What to produce:
For every entry that follows, return an identical copy.

(Stored data entries)
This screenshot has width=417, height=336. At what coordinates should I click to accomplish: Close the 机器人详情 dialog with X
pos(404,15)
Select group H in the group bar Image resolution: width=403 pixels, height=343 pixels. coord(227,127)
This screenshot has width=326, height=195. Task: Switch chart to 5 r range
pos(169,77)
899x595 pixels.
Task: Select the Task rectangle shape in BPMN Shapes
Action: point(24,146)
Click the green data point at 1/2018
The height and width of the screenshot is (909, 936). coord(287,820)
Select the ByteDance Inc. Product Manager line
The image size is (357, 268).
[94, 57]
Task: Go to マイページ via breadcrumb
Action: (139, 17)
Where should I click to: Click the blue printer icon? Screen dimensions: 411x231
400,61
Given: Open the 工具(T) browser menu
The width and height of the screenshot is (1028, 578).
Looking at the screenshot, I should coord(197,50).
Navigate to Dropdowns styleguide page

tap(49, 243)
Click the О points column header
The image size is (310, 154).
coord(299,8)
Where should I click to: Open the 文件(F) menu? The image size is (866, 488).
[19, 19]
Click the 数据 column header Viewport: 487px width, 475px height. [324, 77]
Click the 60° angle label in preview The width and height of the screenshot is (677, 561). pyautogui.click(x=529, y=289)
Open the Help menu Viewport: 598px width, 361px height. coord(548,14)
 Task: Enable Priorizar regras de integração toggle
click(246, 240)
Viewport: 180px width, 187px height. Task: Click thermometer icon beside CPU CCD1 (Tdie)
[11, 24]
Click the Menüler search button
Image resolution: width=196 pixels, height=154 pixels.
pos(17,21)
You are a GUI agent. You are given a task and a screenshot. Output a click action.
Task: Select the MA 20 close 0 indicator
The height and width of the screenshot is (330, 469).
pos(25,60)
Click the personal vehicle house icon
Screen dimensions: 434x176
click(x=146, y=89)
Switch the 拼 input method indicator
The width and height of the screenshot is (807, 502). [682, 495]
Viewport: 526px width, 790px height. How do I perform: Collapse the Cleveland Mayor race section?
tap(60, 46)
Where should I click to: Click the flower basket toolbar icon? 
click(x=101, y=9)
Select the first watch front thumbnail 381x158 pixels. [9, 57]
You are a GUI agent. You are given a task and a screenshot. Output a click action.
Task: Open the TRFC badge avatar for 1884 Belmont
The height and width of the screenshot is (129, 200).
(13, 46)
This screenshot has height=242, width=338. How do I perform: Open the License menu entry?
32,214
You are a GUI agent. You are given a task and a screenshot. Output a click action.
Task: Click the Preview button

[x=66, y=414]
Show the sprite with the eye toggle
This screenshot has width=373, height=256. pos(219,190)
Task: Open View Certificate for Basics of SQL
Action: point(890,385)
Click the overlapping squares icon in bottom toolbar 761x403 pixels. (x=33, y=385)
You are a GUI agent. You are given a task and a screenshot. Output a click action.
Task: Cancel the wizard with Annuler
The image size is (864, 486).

Final answer:
This screenshot has width=417, height=336. At what coordinates should I click to accomplish: Close the 机器人详情 dialog with X
pos(404,15)
Select group H in the group bar Image resolution: width=403 pixels, height=343 pixels. coord(227,127)
This screenshot has width=326, height=195. Task: Switch chart to 5 r range
pos(169,77)
899x595 pixels.
Task: Select the Task rectangle shape in BPMN Shapes
Action: point(24,146)
Click the green data point at 1/2018
The height and width of the screenshot is (909, 936). coord(287,820)
Select the ByteDance Inc. Product Manager line
The image size is (357, 268).
[94, 57]
Task: Go to マイページ via breadcrumb
Action: (139, 17)
Where should I click to: Click the blue printer icon? Screen dimensions: 411x231
400,61
Given: Open the 工具(T) browser menu
The width and height of the screenshot is (1028, 578).
Looking at the screenshot, I should coord(197,50).
Navigate to Dropdowns styleguide page

tap(49, 243)
Click the О points column header
The image size is (310, 154).
coord(299,8)
Where should I click to: Open the 文件(F) menu? The image size is (866, 488).
[19, 19]
Click the 数据 column header Viewport: 487px width, 475px height. [324, 77]
Click the 60° angle label in preview The width and height of the screenshot is (677, 561). pyautogui.click(x=529, y=289)
Open the Help menu Viewport: 598px width, 361px height. coord(548,14)
 Task: Enable Priorizar regras de integração toggle
click(246, 240)
Viewport: 180px width, 187px height. Task: Click thermometer icon beside CPU CCD1 (Tdie)
[11, 24]
Click the Menüler search button
Image resolution: width=196 pixels, height=154 pixels.
pos(17,21)
You are a GUI agent. You are given a task and a screenshot. Output a click action.
Task: Select the MA 20 close 0 indicator
The height and width of the screenshot is (330, 469).
pos(25,60)
Click the personal vehicle house icon
Screen dimensions: 434x176
click(x=146, y=89)
Switch the 拼 input method indicator
The width and height of the screenshot is (807, 502). [682, 495]
Viewport: 526px width, 790px height. How do I perform: Collapse the Cleveland Mayor race section?
tap(60, 46)
Where should I click to: Click the flower basket toolbar icon? 
click(x=101, y=9)
Select the first watch front thumbnail 381x158 pixels. [9, 57]
You are a GUI agent. You are given a task and a screenshot. Output a click action.
Task: Open the TRFC badge avatar for 1884 Belmont
The height and width of the screenshot is (129, 200).
(13, 46)
This screenshot has height=242, width=338. How do I perform: Open the License menu entry?
32,214
You are a GUI agent. You are given a task and a screenshot. Output a click action.
Task: Click the Preview button

[x=66, y=414]
Show the sprite with the eye toggle
This screenshot has width=373, height=256. pos(219,190)
Task: Open View Certificate for Basics of SQL
Action: point(890,385)
Click the overlapping squares icon in bottom toolbar 761x403 pixels. (x=33, y=385)
You are a GUI agent. You are given a task and a screenshot. Output a click action.
Task: Cancel the wizard with Annuler
The image size is (864, 486).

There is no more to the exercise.